[Dataset entries]
= Beginning of Section =

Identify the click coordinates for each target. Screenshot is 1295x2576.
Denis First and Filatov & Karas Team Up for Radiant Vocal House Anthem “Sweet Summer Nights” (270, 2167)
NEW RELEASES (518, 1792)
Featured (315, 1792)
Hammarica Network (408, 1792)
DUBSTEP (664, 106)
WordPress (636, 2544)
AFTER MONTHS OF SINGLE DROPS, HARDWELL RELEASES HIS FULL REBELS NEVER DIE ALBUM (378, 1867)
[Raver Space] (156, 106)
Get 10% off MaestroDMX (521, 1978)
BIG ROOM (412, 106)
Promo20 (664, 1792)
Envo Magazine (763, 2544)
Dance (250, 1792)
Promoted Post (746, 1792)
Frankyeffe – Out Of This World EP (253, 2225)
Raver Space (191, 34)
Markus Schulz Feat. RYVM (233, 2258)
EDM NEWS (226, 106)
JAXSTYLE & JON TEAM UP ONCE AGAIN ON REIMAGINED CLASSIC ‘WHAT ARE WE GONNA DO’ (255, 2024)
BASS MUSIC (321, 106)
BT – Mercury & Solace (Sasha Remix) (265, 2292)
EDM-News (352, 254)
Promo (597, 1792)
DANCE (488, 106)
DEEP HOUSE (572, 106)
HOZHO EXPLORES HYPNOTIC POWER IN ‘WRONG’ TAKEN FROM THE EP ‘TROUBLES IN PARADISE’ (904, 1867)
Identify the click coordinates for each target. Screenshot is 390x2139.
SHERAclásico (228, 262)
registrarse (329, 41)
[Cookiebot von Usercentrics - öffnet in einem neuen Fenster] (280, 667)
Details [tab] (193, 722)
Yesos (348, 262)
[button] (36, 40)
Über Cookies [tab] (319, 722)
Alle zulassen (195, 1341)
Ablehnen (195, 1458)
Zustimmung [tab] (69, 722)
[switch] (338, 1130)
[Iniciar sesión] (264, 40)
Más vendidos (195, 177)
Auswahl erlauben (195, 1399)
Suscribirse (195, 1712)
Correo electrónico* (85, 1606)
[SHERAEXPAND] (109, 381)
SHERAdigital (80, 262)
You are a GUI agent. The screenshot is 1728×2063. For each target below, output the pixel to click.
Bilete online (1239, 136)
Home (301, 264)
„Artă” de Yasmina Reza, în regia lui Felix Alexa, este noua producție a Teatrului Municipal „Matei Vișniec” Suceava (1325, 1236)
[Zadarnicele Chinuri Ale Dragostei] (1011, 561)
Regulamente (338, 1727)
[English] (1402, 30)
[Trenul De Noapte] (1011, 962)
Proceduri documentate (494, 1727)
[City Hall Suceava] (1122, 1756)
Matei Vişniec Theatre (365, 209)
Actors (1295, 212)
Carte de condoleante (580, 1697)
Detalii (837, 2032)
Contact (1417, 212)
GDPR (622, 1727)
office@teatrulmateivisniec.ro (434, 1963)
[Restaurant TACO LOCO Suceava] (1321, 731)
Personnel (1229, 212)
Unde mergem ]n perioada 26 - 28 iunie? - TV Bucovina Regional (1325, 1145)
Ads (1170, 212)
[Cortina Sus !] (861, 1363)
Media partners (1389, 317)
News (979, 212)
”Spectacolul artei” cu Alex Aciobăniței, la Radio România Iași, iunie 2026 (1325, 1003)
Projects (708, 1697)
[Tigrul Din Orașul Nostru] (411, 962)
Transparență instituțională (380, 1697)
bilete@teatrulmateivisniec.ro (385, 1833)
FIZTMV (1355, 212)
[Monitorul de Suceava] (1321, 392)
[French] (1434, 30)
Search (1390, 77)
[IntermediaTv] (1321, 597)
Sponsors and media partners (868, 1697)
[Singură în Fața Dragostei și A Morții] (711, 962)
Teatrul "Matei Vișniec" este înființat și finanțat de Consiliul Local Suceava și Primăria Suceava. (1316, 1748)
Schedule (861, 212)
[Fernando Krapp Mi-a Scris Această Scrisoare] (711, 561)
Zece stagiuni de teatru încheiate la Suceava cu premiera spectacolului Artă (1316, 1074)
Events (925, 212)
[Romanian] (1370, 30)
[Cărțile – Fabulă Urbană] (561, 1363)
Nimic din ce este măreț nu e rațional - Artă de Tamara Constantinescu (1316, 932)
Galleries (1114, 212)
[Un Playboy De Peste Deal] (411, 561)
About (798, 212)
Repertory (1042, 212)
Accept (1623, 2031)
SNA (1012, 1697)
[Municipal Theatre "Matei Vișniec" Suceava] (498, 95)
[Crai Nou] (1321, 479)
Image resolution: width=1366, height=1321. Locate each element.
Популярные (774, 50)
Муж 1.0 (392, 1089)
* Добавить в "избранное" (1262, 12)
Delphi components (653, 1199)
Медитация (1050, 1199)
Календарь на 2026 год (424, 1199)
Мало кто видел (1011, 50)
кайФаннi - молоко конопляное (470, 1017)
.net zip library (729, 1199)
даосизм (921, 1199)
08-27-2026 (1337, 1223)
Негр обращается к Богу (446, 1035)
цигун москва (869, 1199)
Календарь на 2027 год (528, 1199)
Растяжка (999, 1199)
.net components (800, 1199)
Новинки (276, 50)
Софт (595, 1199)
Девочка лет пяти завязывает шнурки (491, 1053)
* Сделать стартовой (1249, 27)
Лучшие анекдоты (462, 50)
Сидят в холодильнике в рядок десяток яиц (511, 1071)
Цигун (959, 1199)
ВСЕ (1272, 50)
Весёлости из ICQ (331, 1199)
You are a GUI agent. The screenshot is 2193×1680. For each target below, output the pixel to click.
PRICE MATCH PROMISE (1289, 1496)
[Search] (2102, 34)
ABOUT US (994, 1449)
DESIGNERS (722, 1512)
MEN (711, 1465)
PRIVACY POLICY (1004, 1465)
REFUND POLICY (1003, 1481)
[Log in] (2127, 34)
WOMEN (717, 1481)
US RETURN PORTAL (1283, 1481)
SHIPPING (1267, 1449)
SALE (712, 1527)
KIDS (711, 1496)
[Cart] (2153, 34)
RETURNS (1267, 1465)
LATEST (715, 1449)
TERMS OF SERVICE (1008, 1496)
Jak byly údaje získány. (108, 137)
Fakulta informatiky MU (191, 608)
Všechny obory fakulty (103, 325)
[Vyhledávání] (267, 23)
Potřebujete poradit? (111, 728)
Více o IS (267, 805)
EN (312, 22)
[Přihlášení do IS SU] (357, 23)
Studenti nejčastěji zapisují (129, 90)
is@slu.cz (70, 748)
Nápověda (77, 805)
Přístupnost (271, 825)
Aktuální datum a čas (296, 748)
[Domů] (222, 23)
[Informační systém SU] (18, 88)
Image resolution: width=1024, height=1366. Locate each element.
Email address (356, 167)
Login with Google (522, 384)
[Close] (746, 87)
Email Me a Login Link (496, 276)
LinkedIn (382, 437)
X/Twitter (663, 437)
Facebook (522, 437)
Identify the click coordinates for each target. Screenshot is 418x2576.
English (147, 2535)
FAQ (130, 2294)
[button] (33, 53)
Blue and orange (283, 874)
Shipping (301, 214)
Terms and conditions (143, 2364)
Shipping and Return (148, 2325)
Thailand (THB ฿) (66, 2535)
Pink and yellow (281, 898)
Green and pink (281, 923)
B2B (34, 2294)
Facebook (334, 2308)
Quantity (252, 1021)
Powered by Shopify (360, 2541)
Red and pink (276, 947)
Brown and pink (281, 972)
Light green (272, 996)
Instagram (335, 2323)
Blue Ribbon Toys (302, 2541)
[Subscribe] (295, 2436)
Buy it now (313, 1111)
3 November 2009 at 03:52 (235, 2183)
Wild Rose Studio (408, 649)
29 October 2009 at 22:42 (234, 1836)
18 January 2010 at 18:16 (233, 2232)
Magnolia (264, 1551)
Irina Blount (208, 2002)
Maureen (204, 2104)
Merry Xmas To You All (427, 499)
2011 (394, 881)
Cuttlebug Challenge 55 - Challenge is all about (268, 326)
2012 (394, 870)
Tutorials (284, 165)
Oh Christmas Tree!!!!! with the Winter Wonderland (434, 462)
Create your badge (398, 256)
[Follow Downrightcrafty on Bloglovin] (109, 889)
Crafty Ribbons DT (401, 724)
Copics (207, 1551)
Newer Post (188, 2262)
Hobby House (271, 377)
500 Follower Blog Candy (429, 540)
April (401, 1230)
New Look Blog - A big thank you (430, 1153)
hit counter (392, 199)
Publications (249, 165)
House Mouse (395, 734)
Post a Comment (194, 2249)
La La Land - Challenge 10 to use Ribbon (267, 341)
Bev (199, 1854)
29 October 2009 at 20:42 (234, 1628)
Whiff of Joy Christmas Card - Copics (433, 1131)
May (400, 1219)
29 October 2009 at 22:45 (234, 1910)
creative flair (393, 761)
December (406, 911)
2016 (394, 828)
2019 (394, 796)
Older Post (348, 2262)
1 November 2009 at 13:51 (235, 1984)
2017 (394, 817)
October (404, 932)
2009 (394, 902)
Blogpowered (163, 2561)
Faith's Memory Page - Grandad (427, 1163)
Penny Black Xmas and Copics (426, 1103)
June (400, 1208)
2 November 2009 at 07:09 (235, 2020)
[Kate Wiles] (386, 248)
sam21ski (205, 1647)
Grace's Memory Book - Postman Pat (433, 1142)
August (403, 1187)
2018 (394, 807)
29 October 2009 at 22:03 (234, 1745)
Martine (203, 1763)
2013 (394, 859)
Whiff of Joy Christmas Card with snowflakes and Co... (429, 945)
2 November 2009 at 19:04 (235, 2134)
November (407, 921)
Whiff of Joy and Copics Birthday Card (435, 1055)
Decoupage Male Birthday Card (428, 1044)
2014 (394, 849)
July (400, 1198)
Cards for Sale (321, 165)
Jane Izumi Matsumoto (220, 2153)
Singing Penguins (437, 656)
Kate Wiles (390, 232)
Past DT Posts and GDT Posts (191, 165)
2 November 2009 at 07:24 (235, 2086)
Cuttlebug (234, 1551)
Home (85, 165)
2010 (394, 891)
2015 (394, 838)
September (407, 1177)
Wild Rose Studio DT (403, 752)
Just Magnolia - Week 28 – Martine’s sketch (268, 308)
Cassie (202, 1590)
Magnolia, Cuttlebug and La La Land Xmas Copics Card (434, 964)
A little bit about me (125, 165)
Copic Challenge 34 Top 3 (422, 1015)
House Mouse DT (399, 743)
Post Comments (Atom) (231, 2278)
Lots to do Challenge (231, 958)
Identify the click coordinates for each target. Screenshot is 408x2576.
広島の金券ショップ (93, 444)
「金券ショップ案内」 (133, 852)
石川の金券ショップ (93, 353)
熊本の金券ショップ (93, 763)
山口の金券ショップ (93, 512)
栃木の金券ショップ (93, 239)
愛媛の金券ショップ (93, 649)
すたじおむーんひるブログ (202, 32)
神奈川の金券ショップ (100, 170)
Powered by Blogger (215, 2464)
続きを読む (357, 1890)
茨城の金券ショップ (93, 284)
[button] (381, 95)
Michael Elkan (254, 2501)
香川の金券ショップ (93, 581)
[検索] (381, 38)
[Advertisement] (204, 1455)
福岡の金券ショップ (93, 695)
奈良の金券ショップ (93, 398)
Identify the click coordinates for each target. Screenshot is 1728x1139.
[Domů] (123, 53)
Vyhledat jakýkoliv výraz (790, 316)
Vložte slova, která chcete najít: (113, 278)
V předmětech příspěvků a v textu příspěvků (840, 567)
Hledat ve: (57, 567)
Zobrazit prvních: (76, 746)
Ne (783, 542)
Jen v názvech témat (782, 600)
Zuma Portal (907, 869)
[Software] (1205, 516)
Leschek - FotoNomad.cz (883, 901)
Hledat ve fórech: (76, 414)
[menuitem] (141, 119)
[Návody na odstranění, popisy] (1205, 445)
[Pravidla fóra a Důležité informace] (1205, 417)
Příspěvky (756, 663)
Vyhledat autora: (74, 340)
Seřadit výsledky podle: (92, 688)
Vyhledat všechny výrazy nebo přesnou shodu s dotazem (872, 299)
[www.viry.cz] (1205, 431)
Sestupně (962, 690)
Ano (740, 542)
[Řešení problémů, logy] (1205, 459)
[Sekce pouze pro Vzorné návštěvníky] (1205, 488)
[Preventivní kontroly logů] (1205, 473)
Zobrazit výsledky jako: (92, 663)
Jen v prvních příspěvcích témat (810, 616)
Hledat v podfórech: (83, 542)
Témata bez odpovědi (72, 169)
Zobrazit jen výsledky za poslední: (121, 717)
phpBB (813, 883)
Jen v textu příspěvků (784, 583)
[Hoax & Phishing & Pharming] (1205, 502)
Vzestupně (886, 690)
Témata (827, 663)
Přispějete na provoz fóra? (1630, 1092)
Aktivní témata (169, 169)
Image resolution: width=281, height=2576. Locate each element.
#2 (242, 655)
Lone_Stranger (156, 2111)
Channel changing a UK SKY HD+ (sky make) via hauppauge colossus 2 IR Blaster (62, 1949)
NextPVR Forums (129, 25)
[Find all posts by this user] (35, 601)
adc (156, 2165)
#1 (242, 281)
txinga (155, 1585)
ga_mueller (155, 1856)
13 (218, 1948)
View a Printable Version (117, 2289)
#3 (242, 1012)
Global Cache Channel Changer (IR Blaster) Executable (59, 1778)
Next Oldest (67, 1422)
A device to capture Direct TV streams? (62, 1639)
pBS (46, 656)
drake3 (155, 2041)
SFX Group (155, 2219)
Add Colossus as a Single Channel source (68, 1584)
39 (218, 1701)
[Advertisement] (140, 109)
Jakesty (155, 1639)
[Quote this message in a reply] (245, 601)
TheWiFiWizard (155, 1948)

= End of Section =

## ACTIVITY
Above are the records; from them, give again exactly the lines from the one containing "Faith's Memory Page - Grandad (427, 1163)" to the one containing "29 October 2009 at 22:03 (234, 1745)", both lines included, and nothing more.

## RESULT OF THE TASK
Faith's Memory Page - Grandad (427, 1163)
Penny Black Xmas and Copics (426, 1103)
June (400, 1208)
2 November 2009 at 07:09 (235, 2020)
[Kate Wiles] (386, 248)
sam21ski (205, 1647)
Grace's Memory Book - Postman Pat (433, 1142)
August (403, 1187)
2018 (394, 807)
29 October 2009 at 22:03 (234, 1745)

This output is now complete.